**Records for the task**

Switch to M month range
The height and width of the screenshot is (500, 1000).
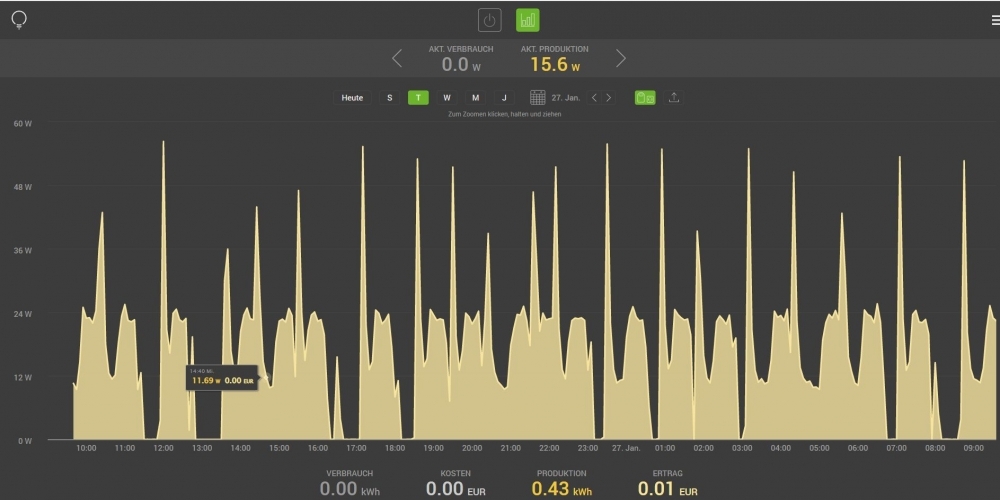pos(475,98)
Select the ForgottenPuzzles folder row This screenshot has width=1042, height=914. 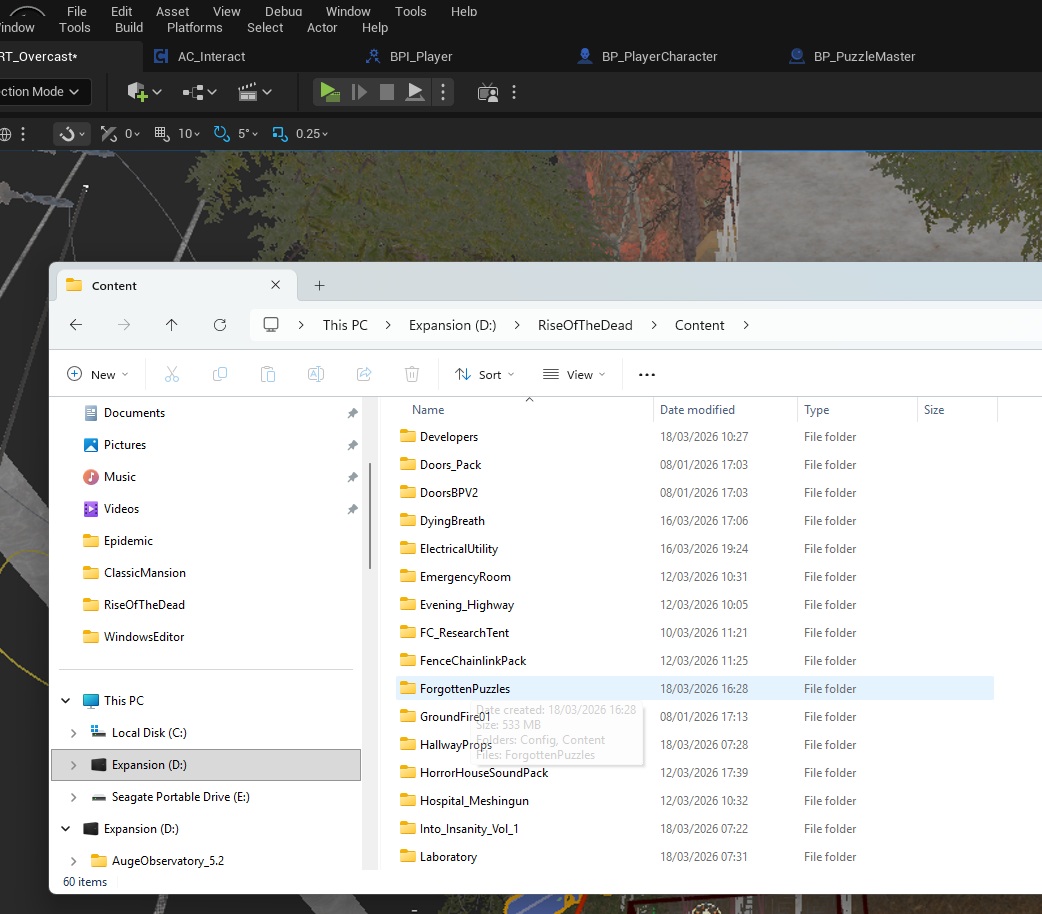(x=465, y=689)
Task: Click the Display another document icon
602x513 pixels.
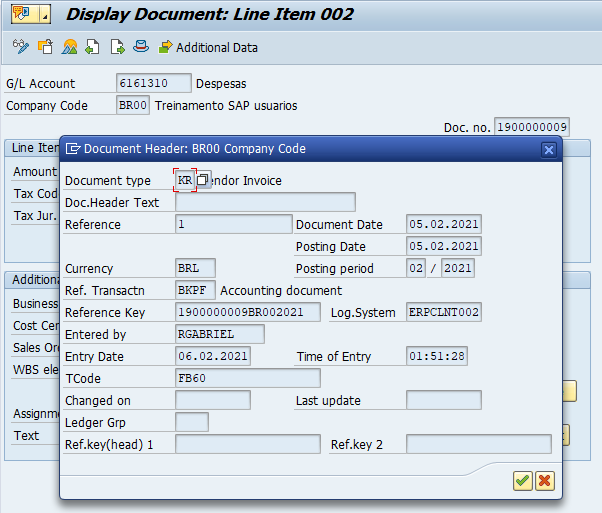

**Problem to solve**
Substitute "button" for "icon" in everything from the line containing "Task: Click the Display another document icon" down to the end of the entries, changing nothing else. Give back only those lines, without the pictures.

**Exercise solution**
Task: Click the Display another document button
602x513 pixels.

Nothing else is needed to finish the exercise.